Once the jeep arrived, we began the strange process of crossing the border, With about 7 people and several boxes plus everyones bags, the small russian jeep became quite crowded. Miriam and I were stationed in the front passenger seat and had trouble keep our door closed as the lock seemed to have died quite some time ago. First we drove through to the Chinese customs, boring boring boring, stamp stamp stamp... DUTY FREE STORE! It was rather strange to see this duty free store in the middle of nowhere, surrounded by the gobi desert, but it turned out to be one of the cheapest we'd seen so far. 2 Litre bottles of Absolut Vodka for $10.
With the Chinese-side formalities completed, we drove on through the large Chinese rainbow arch and toward the Mongolian border post. The Mongolian border officials were taking the Swine flu threat very seriously, all of them covered head to toe in plastic protective gear as if they were decontaminating radioactive waste or something. Once we were through all the passport control and everything we had to wait around for a while whilst the customs people inspected all of Tsorgo's boxes and our Jeep. Once back in the jeep it was a quick drive along to the Dzamyn Uud Train station where we left our bags with the bag-minders Tsorgo had hired to look after his boxes and luggage, and then bought our tickets for the 10pm train to UlaanBator.
After this we headed across the town square and had lunch with Tsorgo at another traditional Mongolian restaurant, a very quaint little shop, very cosy and warm on the inside with lots of people sitting around chatting and eating and drinking Mongolian tea (i think with goats milk?) We all had some type of Gulash with nice potatoes, salad and copious amounts of what I assume was mutton fat!

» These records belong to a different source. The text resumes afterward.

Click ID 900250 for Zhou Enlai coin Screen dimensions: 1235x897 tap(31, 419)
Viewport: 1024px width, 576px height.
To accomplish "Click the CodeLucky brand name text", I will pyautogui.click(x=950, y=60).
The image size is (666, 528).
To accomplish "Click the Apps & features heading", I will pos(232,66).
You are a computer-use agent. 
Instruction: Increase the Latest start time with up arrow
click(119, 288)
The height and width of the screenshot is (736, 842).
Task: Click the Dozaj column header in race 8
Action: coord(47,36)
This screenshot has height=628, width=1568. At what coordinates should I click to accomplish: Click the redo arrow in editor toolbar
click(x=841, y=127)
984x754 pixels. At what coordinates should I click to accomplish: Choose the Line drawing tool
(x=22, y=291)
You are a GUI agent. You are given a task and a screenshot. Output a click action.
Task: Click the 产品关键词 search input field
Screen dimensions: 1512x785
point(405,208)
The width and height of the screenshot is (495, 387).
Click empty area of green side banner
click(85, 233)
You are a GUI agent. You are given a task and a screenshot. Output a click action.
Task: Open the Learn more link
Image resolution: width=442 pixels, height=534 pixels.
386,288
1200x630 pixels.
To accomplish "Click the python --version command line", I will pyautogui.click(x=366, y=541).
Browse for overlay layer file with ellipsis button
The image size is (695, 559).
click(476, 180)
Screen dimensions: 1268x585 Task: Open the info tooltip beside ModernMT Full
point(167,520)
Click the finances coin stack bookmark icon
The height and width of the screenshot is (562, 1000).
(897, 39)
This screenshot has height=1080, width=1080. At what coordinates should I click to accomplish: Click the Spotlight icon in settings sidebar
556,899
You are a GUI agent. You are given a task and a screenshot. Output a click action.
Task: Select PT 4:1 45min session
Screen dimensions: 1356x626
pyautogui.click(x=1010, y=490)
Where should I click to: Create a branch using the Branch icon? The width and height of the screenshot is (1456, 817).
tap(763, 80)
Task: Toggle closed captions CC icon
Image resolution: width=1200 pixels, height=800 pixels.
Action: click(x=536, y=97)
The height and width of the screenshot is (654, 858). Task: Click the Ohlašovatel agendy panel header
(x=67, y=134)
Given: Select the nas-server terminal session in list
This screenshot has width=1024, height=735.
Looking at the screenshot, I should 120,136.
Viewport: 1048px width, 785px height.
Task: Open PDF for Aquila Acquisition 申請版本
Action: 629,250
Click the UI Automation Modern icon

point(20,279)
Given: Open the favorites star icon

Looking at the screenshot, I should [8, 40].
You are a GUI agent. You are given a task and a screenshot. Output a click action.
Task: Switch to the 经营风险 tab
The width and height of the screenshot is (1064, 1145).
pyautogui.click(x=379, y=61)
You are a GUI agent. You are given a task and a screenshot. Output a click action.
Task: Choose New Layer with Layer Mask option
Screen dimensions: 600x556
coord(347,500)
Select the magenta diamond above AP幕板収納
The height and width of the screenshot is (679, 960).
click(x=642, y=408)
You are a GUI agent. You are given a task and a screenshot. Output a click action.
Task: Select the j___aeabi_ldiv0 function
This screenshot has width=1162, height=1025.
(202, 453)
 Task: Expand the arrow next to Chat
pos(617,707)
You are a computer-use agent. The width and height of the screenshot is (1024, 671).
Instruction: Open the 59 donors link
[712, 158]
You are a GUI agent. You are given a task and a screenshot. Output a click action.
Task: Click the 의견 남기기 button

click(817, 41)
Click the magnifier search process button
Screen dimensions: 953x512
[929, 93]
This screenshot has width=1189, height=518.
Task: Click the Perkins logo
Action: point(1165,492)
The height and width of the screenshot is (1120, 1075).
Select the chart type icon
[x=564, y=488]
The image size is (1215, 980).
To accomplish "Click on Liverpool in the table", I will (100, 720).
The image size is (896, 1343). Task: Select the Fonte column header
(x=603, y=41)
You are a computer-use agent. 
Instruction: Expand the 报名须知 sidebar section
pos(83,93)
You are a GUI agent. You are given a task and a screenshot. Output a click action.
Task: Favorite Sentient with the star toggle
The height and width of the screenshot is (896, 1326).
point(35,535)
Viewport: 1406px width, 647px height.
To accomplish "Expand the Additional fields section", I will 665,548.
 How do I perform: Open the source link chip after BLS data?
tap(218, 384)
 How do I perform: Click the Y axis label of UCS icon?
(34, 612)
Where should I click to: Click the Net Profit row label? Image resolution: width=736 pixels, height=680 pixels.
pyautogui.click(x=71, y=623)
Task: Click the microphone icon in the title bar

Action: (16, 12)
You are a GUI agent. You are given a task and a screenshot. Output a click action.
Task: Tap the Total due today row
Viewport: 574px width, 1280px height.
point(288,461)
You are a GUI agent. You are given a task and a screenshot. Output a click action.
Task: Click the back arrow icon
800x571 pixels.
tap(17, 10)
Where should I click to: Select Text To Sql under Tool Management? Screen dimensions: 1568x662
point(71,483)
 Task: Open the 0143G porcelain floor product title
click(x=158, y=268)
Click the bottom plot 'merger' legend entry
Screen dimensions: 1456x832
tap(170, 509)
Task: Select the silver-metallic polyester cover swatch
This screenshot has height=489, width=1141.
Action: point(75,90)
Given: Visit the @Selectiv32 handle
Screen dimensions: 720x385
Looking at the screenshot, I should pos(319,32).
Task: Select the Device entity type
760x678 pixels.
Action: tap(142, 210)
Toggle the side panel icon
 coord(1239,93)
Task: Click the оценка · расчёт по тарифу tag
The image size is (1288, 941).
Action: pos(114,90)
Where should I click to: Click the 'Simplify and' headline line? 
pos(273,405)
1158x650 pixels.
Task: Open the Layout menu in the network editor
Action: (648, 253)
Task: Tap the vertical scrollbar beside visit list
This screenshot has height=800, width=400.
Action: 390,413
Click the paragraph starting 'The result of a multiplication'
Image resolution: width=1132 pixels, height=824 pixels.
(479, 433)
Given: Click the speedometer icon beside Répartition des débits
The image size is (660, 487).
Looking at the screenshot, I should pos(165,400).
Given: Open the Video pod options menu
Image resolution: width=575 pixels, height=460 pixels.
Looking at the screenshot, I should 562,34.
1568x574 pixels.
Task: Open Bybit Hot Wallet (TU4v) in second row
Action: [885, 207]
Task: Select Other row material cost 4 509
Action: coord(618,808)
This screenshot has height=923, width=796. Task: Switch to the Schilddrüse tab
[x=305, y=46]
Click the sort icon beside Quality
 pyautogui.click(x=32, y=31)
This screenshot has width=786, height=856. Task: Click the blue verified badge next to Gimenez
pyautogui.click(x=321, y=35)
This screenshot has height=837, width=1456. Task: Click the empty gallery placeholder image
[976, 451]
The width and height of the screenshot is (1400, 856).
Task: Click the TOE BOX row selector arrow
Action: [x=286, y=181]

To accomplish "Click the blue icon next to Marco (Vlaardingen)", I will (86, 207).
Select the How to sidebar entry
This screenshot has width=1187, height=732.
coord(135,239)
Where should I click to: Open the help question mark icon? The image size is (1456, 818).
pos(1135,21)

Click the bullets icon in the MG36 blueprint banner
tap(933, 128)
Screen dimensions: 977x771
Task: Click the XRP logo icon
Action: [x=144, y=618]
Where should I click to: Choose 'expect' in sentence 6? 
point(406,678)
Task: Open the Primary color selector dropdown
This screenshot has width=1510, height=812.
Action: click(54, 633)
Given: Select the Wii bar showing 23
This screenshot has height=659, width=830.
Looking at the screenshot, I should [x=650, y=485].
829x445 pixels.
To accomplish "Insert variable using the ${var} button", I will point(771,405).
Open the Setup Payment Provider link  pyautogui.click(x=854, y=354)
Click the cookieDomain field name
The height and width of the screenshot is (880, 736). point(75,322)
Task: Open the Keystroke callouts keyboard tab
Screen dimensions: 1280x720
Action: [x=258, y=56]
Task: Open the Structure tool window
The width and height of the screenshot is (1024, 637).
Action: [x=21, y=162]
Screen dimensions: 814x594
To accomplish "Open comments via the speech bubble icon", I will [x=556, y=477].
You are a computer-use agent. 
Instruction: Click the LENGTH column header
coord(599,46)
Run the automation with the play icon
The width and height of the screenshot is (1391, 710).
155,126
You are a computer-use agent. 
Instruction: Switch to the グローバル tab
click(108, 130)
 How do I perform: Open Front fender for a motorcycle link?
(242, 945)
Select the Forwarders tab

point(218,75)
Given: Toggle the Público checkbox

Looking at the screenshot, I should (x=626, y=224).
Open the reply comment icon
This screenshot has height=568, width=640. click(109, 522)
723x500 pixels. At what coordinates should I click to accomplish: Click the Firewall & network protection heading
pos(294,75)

After our meal it was just a matter of waiting for our 10pm train. We sat in the nicely heated waiting room of the very modern station building which looked rather out of place next to its 19th century counterpart. After several hours of watching a strange Mongolian hairdressing show and an episode of Fear-Factor it was finally time to get onboard! The Mongolian train was rather nice, and very warm. We shared a room with two young Mongolian guys who kept buying us food and we felt bad as we had nothing to give back to them except for Chinese jelly beans. We awoke in the morning surrounded by the vast Mongolian steppes, all beautifully covered with a light layer of snow and the occasionally pack of horses striding around. At about 11am we arrived at UlaanBator's pleasant old station and having opted against the $5usd pickup offered by the hostel, we began the walk towards our hostel on the main street.